Wissenswertes

Corona-News kompakt

+++ Große Antikörper-Review +++ mehr Geld für die WHO +++ Remdesivir wird inhalativ getestet +++ schlechte Luft in Klassenzimmern +++ EU-Ratspräsidentschaft +++ Auszeichnung für Drosten-Podcast +++ Was ist eigentlich die gefürchtete „Zweite Welle“? +++ die AOK-Achterbahn


Corona-News KW 26

Remdesivir hat bisherigen klinischen Studien die größte positive Wirkung in der Frühphase einer COVID-19-Erkrankung, bei Patienten noch nicht im Krankenhaus behandelt werden müssen. Das Virustatikum, einst gegen Ebola entwickelt, wird dazu intravenös verabreicht. Es hemmt RNA-Polymerase der Viren, die diese zur Vermehrung benötigen.

Die intravenöse Vergabe ist in der ambulanten Therapie jedoch unpraktisch. Der Hersteller Gilead hat daher eine neue Verabreichungsform entwickelt. Die inhalative Form soll jetzt getestet werden. Die amerikanische Arzneimittelbehörde FDA erteilte die Zustimmung für die erste klinische Studie. Gilead lässt diese umgehend anlaufen.

Weiter laufen derzeit Studien zur verträglichen Wirkung bei Kindern, Schwangeren und in der Kombination mit Baricitinib, einem Januskinase-Inhibitor, der immunsuppressiv wirkt, bei schweren COVD-19-Verläufen.

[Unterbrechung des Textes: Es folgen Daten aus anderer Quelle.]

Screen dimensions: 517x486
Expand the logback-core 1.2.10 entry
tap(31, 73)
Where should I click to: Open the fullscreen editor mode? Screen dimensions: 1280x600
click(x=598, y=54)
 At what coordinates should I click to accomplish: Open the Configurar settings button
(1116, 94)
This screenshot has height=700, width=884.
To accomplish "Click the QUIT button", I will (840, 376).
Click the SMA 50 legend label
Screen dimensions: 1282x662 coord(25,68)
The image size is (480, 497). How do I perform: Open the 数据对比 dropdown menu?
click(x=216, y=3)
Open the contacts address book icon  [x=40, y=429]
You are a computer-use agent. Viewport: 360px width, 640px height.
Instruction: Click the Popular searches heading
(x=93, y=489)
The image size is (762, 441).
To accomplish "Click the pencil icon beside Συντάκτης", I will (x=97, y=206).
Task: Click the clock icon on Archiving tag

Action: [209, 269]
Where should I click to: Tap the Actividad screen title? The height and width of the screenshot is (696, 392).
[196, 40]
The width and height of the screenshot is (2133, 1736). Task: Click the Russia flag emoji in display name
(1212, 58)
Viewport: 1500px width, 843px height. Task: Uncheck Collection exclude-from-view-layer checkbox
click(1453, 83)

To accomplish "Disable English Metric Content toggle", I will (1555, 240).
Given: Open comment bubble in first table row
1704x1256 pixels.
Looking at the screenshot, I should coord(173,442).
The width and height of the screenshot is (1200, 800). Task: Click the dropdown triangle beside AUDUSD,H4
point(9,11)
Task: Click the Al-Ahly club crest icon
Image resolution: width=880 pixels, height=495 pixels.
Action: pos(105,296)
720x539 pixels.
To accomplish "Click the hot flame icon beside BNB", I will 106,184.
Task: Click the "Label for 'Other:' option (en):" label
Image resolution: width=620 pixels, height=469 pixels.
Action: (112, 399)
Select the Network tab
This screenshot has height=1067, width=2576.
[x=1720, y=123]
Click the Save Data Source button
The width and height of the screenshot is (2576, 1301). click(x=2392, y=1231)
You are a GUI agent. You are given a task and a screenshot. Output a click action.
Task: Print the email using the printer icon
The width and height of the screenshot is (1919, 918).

Die Europäische Kommission hat kürzlich eine europäische Strategie zur Beschleunigung der Entwicklung, Herstellung und Bereitstellung von Impfstoffen gegen COVID-19 vorgestellt. Ziel der Strategie sei es, einen möglichst schnellen und gleichberechtigten Zugang zu einem erschwinglichen Impfstoff für alle Menschen in der EU sicherzustellen. Die Kommission wolle dazu Verhandlungen mit allen Impfstoffherstellern aufnehmen, die entweder bereits klinische Prüfungen begonnen haben oder dies noch im Jahr 2020 fest vorhaben und die in der Lage wären, Dosen im erforderlichen Umfang und innerhalb der erforderlichen Fristen zu liefern, heißt es in einem entsprechenden EU-Strategiepapier dazu.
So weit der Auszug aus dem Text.